Ich bin der festen Überzeugung, dass die digitale Transformation des Gesundheitssystems unausweichlich sein wird. Wir können sie jetzt gemeinsam angehen und Werte, die uns wichtig sind, einbringen sowie unsere Prioritäten setzen – oder die Schweiz und ihre Akteure im Gesundheitswesen werden früher oder später dazu gezwungen sein. Dann dürfte es allerdings für einige wirklich schmerzhaft werden.    

Zu wenig Ambitionen

Ich habe eingangs den Föderalismus erwähnt. Unzweifelhaft bringt dieser auch Segnungen mit sich. Bei der Digitalisierung allerdings nützt er nur jenen, die im Grunde genommen gegen Digital Health sind und sich bequem hinter den Mauern des Föderalismus verstecken können. Es ist ja schon bezeichnend, dass Bund und Kantone mit der «Strategie eHealth Schweiz 2.0» die Digitalisierung im Gesundheitswesen zwar offiziell fördern wollen, dass man aber bereits in der Einleitung auf Seite 5 folgenden, meines Erachtens bezeichnenden Satz liest: «Es handelt sich somit nicht um eine umfassende Strategie zur Begleitung der digitalen Transformation des Gesundheitssystems.»

Oder andersrum: Bereits die erste eHealth-Strategie von 2007 (!) widmete sich ausschliesslich dem Elektronischen Patientendossier, und genau gleich verhält es sich mit der zweiten von 2018. Aus meiner Sicht ist das klar zu wenig ambitioniert.
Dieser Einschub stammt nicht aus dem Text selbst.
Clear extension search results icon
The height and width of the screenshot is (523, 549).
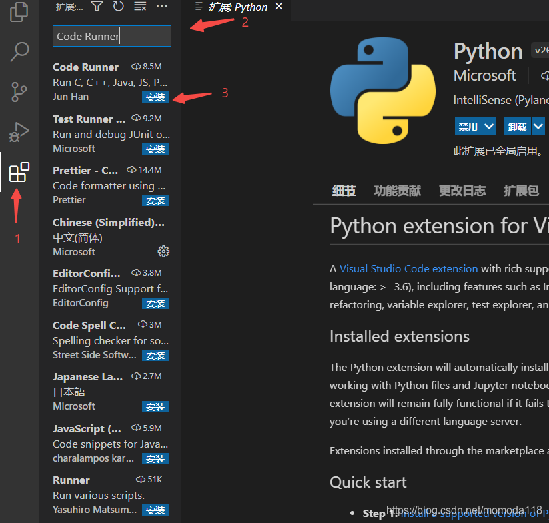(x=140, y=6)
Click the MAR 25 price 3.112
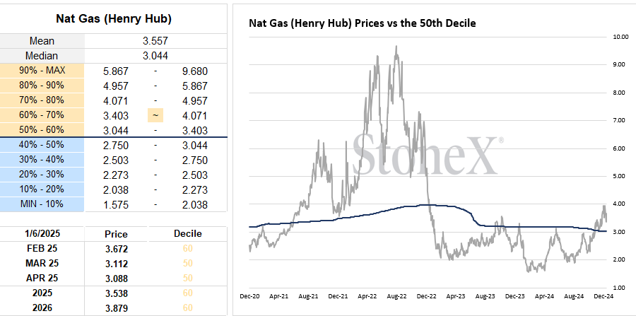636x316 pixels. point(116,264)
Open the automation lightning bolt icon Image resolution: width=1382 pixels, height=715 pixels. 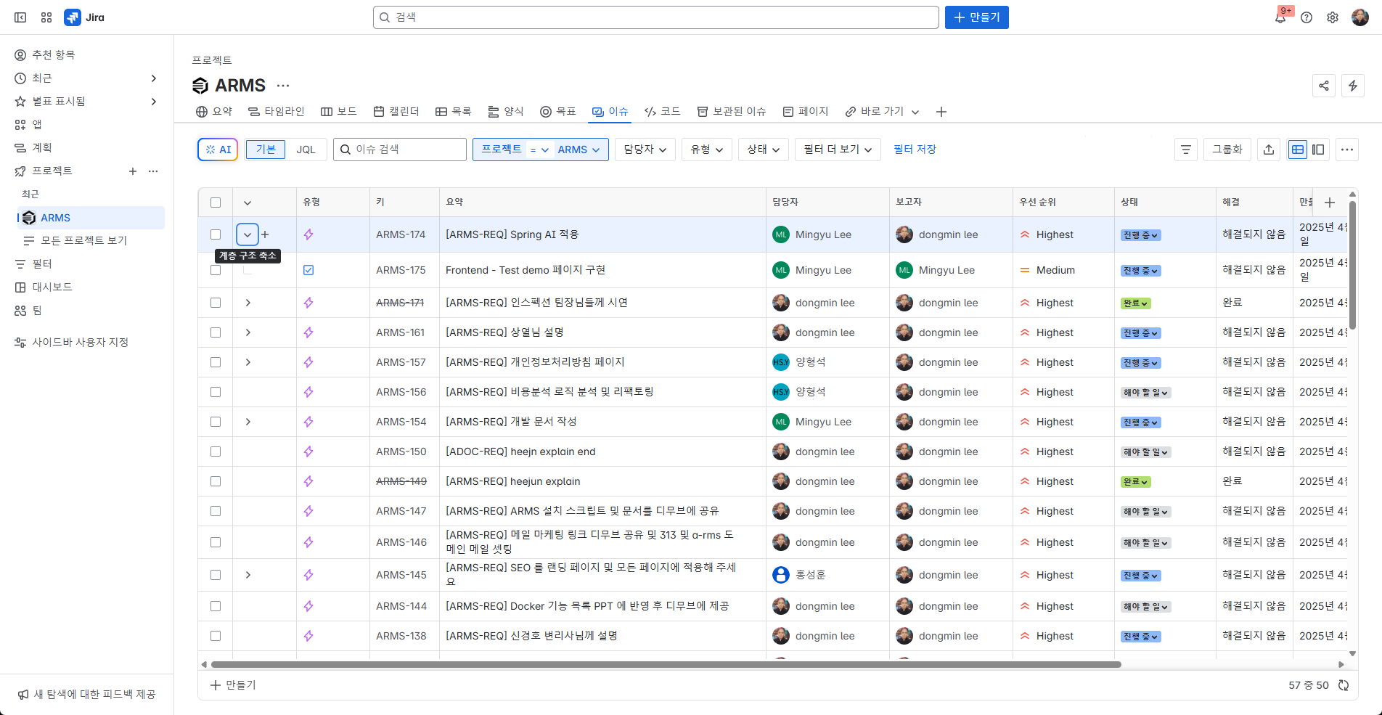(1353, 86)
Eingedenk des hinderlichen Föderalismus, eingedenk der divergierenden Interessen der Akteure, aber vor allem eingedenk all der sich mit «Digital Health» eröffnenden Chancen müsste es primäres Interesse der Bundesbehörden sein, die digitale Transformation des Gesundheitswesens umfassend strategisch anzupacken, anstatt sich ziemlich isoliert dem EPD zu widmen.

Schmerzlich wird hier jener Gestaltungswillen vermisst, der in der nach wie vor gültigen Maxime «gouverner, c’est prévoir» so treffend formuliert ist. Haben die zuständigen Behörden in Bern keine Lust dazu? Erkennen sie die Chancen nicht? Muss erst die Pharmaforschung das Land verlassen, bis Erkenntnis wächst? Wer weiss. Vonseiten der Dienstleister im Bereich Digitalisierung kann ich nur betonen: Die Hard- und Software, wenn ich das salopp so nennen darf, steht bereit.